+++ Supplied material

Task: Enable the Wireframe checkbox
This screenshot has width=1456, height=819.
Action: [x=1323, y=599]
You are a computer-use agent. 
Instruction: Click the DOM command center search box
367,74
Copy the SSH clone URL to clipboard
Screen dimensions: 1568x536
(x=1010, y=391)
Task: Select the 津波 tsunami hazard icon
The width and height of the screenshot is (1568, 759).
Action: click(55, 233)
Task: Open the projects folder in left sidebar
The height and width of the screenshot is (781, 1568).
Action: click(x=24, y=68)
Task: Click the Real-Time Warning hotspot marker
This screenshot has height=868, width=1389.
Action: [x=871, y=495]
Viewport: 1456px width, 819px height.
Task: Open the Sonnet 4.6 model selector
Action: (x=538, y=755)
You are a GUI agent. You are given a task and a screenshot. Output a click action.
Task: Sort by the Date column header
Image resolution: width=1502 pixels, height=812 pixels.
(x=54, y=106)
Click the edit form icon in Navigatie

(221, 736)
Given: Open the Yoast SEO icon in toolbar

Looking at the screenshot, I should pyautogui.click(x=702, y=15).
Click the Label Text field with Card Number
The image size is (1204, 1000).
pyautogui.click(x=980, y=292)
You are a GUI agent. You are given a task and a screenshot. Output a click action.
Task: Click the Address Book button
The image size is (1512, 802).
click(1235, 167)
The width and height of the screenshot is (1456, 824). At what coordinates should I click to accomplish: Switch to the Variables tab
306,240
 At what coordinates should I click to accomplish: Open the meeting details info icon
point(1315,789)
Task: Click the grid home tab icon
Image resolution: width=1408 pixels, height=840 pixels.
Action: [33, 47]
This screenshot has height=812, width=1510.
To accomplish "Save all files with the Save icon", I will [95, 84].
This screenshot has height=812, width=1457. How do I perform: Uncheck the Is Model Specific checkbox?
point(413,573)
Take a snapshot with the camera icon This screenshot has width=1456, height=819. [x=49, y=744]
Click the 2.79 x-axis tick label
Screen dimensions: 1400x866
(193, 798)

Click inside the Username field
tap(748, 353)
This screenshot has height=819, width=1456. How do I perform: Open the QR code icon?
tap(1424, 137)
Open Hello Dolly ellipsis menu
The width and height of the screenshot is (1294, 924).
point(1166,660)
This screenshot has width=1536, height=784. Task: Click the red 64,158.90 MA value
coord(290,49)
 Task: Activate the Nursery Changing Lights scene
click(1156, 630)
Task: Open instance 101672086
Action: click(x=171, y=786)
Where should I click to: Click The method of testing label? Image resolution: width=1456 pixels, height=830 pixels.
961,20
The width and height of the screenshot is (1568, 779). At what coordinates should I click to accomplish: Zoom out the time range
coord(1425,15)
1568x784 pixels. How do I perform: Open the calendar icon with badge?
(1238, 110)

++++++

**About this task**
The reply should consist of all the records, repeated exactly.

**Result of this exercise**
Task: Enable the Wireframe checkbox
This screenshot has width=1456, height=819.
Action: [x=1323, y=599]
You are a computer-use agent. 
Instruction: Click the DOM command center search box
367,74
Copy the SSH clone URL to clipboard
Screen dimensions: 1568x536
(x=1010, y=391)
Task: Select the 津波 tsunami hazard icon
The width and height of the screenshot is (1568, 759).
Action: click(55, 233)
Task: Open the projects folder in left sidebar
The height and width of the screenshot is (781, 1568).
Action: click(x=24, y=68)
Task: Click the Real-Time Warning hotspot marker
This screenshot has height=868, width=1389.
Action: [x=871, y=495]
Viewport: 1456px width, 819px height.
Task: Open the Sonnet 4.6 model selector
Action: (x=538, y=755)
You are a GUI agent. You are given a task and a screenshot. Output a click action.
Task: Sort by the Date column header
Image resolution: width=1502 pixels, height=812 pixels.
(x=54, y=106)
Click the edit form icon in Navigatie

(221, 736)
Given: Open the Yoast SEO icon in toolbar

Looking at the screenshot, I should pyautogui.click(x=702, y=15).
Click the Label Text field with Card Number
The image size is (1204, 1000).
pyautogui.click(x=980, y=292)
You are a GUI agent. You are given a task and a screenshot. Output a click action.
Task: Click the Address Book button
The image size is (1512, 802).
click(1235, 167)
The width and height of the screenshot is (1456, 824). At what coordinates should I click to accomplish: Switch to the Variables tab
306,240
 At what coordinates should I click to accomplish: Open the meeting details info icon
point(1315,789)
Task: Click the grid home tab icon
Image resolution: width=1408 pixels, height=840 pixels.
Action: [33, 47]
This screenshot has height=812, width=1510.
To accomplish "Save all files with the Save icon", I will [95, 84].
This screenshot has height=812, width=1457. How do I perform: Uncheck the Is Model Specific checkbox?
point(413,573)
Take a snapshot with the camera icon This screenshot has width=1456, height=819. [x=49, y=744]
Click the 2.79 x-axis tick label
Screen dimensions: 1400x866
(193, 798)

Click inside the Username field
tap(748, 353)
This screenshot has height=819, width=1456. How do I perform: Open the QR code icon?
tap(1424, 137)
Open Hello Dolly ellipsis menu
The width and height of the screenshot is (1294, 924).
point(1166,660)
This screenshot has width=1536, height=784. Task: Click the red 64,158.90 MA value
coord(290,49)
 Task: Activate the Nursery Changing Lights scene
click(1156, 630)
Task: Open instance 101672086
Action: click(x=171, y=786)
Where should I click to: Click The method of testing label? Image resolution: width=1456 pixels, height=830 pixels.
961,20
The width and height of the screenshot is (1568, 779). At what coordinates should I click to accomplish: Zoom out the time range
coord(1425,15)
1568x784 pixels. How do I perform: Open the calendar icon with badge?
(1238, 110)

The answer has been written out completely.